What the task requires:
Below are records; extract exactly the lines from the one containing "This screenshot has" through the last, both included, and keep the pictures out.

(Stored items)
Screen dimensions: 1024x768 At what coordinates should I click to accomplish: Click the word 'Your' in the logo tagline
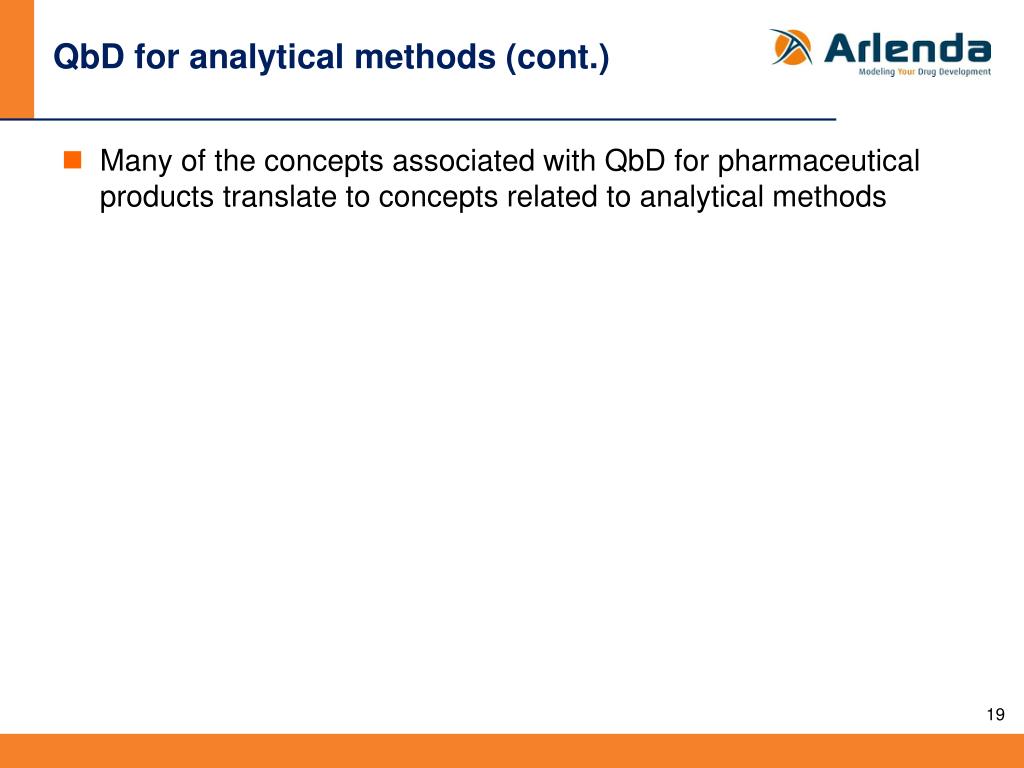tap(906, 72)
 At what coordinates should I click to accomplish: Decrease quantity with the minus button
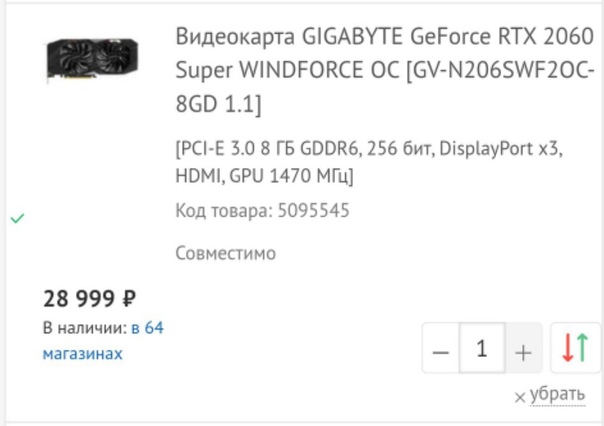[441, 351]
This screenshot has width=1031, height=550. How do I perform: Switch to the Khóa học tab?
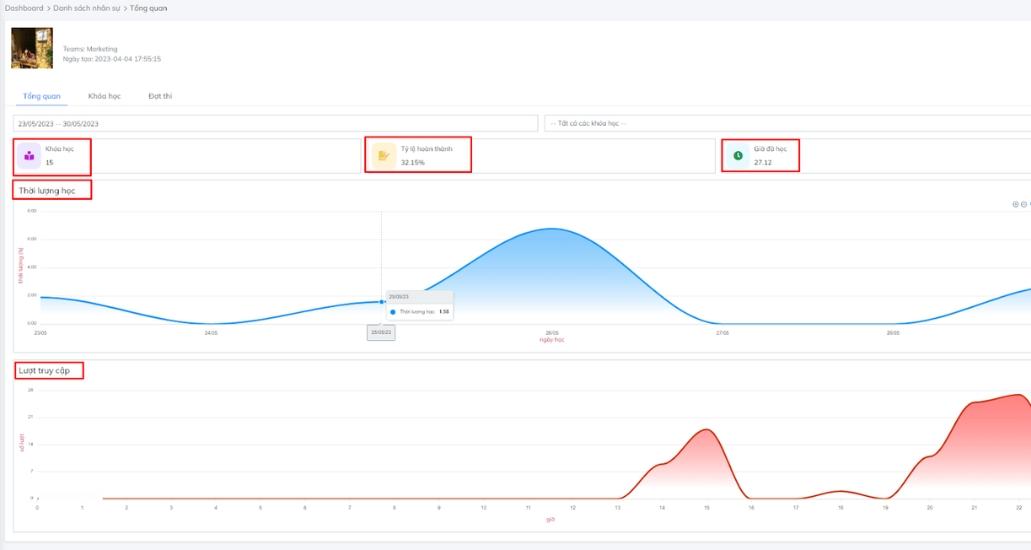[105, 96]
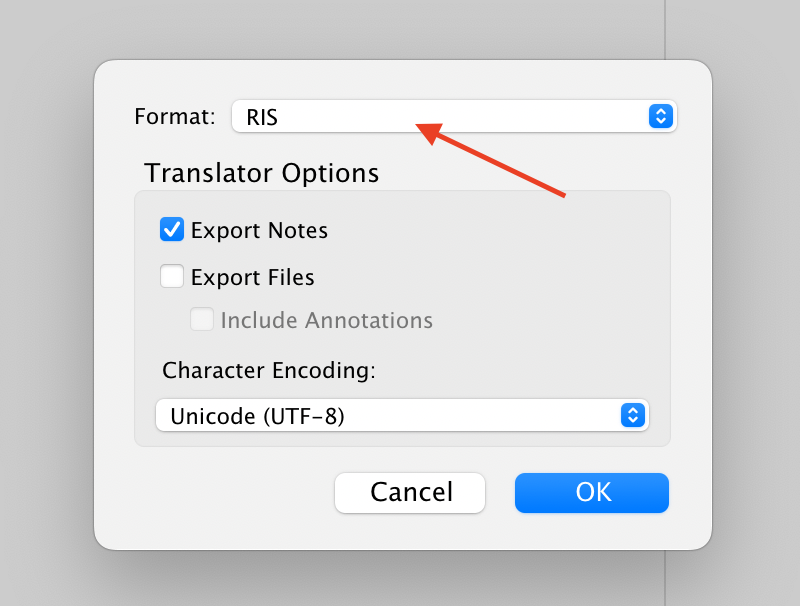Click the "Export Notes" label text
Screen dimensions: 800x606
click(x=259, y=231)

Solved exercise:
This screenshot has width=1031, height=550. How do I perform: Switch to the Khóa học tab?
[105, 96]
Click the "Export Notes" label text
Screen dimensions: 800x606
click(x=259, y=231)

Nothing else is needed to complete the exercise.